We constructed phylogenetic trees of Pentatominae based on the two data sets using BI and ML (Fig. 10). The topological structure of the four trees was highly consistent, and most clades had high posterior probabilities. The phylogenetic positions of the Pentatominae are as follows: (Neojurtina + ((Caystrini + Halyini) + (Eysarcorini + (Carpocorini + ((Palomena + Nezara) + (Anaxilaus + (Glaucias + Plautia))))) + ((Placosternum + Cappaeini) + (Sephelini + ((Catacanthini + Strachiini) + (Pentatoma + (Hoplistoderini + Menidini))))))). The species Neojurtina typica Distant, 1921 was the earliest diverged lineage within Pentatominae. Other species of Pentatominae were scattered in the phylogenetic tree. Placosternum and Cappaeini form a sister-group relationship, and the phylogenetic tree also strongly supports the monophyly of Pentatoma. Caystrini and Halyini form a sister group relationship. At the same time, our phylogenetic relationship also shows that the genus Menida and Hoplistoderini are closely related within Pentatominae. The four Menida species are well grouped; M. metallica and M. violacea are closely related, and M. lata has the longest differentiation time compared to the other species.

Figure 10.

Phylogenetic relationships inferred by the BI and ML method based on the PRT and PR datasets. Numbers on nodes are the posterior probabilities (PP).

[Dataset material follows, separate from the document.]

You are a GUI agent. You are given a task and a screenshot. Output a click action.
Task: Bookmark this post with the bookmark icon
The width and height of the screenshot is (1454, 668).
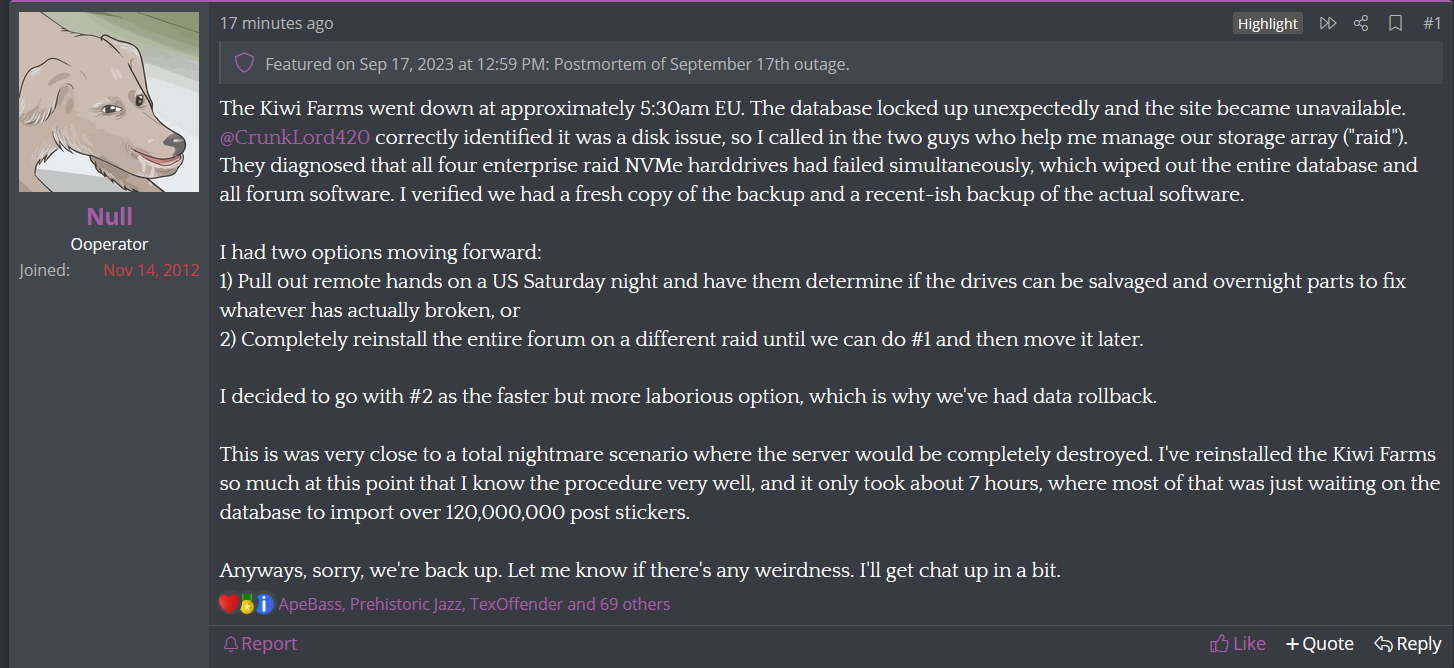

Discussion and conclusions

In this study, we sequenced the complete mitochondrial genomes of M. musiva, M. lata, and M. metallica based on high-throughput sequencing. Compared with other species of Menida with published genomes, no gene rearrangement occurred in the four mitochondrial genomes, and the gene arrangements are conserved, which are consistent with other published mitochondrial genomes of Hemiptera (Lee et al. 2009; Li et al. 2013; Zhang et al. 2013; Wang et al. 2018; Zhao et al. 2018). The size of the complete mitochondrial genome sequence of Menida varies greatly, ranging from 15,379 bp in M. violacea to 16,663 bp in M. musiva (Suppl. material 1: table S2), mainly due to the significant size change of the control region. Previous studies have reported different sizes and different tandem repeats in other Pentatomidae species (Yuan et al. 2015; Zhao et al. 2020; Li et al. 2021). The nucleotide composition of Menida is extremely unbalanced (A > T>C > G), showing a strong AT preference. In addition, our analysis of relative synonymous codon usage showed that the codon of protein-coding genes preferred to end with A/T, which was common in all sequenced Pentatomidae (Yuan and Guo 2016). This preference for nucleotide composition is generally thought to be caused by mutational pressures and natural selection (Hassanin et al. 2005).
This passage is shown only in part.